In response to the opioid crisis, a newly organized group of funders emerged, committed to investing in a set of public health-oriented responses designed to proactively reframe the way we as a society address substance use (SU) and addiction.

Comprised of funders with a long history of investing in SU related issues and those that are newer, the coalition is a collective effort to chart a new course in SU policy and practice led by the philanthropic sector.

Individual and structural racism have been significant drivers in how the United States has responded to substance use throughout history, particularly since the formal launch of the War on Drugs. The aggressive pursuit of policies and practices that criminalize drug use and addiction and dehumanize people who use drugs has extensive and expansive roots in scapegoating non-white communities and has simultaneously failed to examine or address social determinants of public health and public safety. The most recent opioid crisis shifted the tone of national discourse on drug use and addiction as it appeared to affect greater numbers of white communities. Simultaneously, it reinforces punitive paradigms in which the application of hostile policies that are disparately applied across race lines.

In aggregate, the opioid crisis has illuminated the neglect and racism that has plagued the field for years and demonstrated the failure of primarily punitive and criminal justice-based responses to SU that implicitly and explicitly created disproportionately negative outcomes for BIPOC and low-income populations.

Examples include, but are not limited to:

  • Aggressive and disparate application of the criminal legal system and its longer term, hostile, and snowballing effects (sentencing, parole, probation)
  • Termination of parental rights
  • Disenfranchisement from housing, employment, education, and social safety net eligibility.
  • Funding streams earmarked for a single substance.

Fortunately, momentum is growing for a new direction in SU policy and practice.

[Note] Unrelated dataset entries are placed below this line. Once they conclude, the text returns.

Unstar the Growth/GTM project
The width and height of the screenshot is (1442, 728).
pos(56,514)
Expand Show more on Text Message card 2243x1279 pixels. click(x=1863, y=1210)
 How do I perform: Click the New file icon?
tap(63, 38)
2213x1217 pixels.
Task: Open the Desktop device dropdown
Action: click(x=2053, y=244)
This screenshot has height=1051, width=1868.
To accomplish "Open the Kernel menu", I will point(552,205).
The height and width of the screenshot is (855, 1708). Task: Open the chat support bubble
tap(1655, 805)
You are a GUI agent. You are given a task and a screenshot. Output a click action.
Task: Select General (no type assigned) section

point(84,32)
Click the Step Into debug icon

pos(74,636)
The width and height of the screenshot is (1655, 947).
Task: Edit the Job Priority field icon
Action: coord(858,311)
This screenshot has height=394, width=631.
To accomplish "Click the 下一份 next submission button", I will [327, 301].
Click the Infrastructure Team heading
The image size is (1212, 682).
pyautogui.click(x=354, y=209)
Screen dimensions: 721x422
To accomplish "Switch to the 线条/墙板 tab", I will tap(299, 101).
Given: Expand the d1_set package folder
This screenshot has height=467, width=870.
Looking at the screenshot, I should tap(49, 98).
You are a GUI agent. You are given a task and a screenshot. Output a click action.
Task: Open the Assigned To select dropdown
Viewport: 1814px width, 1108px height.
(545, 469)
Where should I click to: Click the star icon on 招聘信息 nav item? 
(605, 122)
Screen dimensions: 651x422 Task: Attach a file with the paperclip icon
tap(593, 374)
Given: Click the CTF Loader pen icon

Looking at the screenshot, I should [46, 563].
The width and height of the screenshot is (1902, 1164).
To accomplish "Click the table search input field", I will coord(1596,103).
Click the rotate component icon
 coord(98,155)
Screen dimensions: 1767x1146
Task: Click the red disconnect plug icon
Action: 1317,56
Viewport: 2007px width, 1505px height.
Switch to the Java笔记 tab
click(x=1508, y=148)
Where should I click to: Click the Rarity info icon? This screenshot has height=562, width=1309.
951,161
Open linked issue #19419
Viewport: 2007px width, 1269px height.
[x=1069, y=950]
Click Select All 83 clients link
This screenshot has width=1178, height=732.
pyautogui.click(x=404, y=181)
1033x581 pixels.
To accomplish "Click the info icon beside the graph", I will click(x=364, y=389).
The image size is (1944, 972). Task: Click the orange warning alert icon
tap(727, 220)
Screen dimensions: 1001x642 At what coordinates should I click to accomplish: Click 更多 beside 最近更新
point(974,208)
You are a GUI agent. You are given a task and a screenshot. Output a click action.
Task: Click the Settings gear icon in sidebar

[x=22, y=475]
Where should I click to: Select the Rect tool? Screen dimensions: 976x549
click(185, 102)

Foundations, federal, state, and local government agencies and other payers have taken a new look at issues of substance use, misuse, and addiction, have examined more closely the environmental contexts in which people use substances, and have slowly begun to shift away from primarily punitive impulses. A refined health-based, non-punitive paradigm must be the universal standard, and not reserved primarily for white people, those with privilege or access to resources as we saw with the early opioid response.

Funders have a unique role to play in broadening the conversation to ensure this public health frame which should recognize the role of social determinants is equitably applied to all types of drugs, and for all types of people. Funders efforts can help push the country beyond limited crisis-oriented responses to a longer-term dialogue about how to develop and sustain policies, programs and practices that equitably address SU as a health issue.

To this end, a diverse group of philanthropic entities, some who are newer and others who have been in the SU field for decades, whose strategies span health promotion and prevention, harm reduction, treatment, and recovery support, have come together to develop a funders collaborative to organize their efforts and provide a platform for shared learning. Founded on the belief that working together will maximize impact, the group seeks to decrease duplicative efforts, identify, and fund innovation in areas where there are gaps, work in areas where there is little funding, and improve visibility about issues that are typically left out such as prevention and harm reduction.